_SHORT EXERCISE:_ Starting with the line that contains "Open the vehicle info icon" and going on through the line that contains "will (1049, 320).", write these lines out again with their requests. Multiply every coordinate in the answers by 1.45, round to whole numbers with halves going up, and leave the requests unchanged.

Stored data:
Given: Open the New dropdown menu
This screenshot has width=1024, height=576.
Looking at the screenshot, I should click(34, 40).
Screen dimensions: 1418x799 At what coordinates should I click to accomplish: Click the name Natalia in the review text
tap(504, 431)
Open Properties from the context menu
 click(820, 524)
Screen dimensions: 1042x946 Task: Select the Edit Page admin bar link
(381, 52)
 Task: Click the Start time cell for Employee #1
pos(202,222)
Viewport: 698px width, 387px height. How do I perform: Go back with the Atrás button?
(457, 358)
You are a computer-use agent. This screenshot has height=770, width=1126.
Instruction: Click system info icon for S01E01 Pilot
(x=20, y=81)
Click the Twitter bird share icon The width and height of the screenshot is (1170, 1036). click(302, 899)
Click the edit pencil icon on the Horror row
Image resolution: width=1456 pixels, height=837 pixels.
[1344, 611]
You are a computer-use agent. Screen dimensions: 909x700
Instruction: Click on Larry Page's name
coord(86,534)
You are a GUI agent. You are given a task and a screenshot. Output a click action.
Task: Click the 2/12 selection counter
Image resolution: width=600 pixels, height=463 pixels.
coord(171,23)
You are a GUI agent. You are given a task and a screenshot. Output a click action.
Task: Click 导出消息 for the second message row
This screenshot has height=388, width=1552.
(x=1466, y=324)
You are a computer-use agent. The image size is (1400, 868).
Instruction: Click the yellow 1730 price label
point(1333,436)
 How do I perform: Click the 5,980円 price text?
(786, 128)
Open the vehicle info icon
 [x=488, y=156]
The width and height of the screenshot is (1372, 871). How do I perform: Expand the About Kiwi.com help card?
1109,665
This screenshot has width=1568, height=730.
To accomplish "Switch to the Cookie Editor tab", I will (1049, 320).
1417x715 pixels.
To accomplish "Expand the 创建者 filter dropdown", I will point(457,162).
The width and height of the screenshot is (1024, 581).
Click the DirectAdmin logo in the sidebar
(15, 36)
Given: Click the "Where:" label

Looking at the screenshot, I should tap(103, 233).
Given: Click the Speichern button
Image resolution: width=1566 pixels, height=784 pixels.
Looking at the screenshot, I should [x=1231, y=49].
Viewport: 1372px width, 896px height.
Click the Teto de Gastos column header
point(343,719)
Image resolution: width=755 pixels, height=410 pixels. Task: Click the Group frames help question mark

_OUTPUT OF THE TASK:_
Open the vehicle info icon
 [x=708, y=226]
The width and height of the screenshot is (1372, 871). How do I perform: Expand the About Kiwi.com help card?
1608,964
This screenshot has width=1568, height=730.
To accomplish "Switch to the Cookie Editor tab", I will (1521, 464).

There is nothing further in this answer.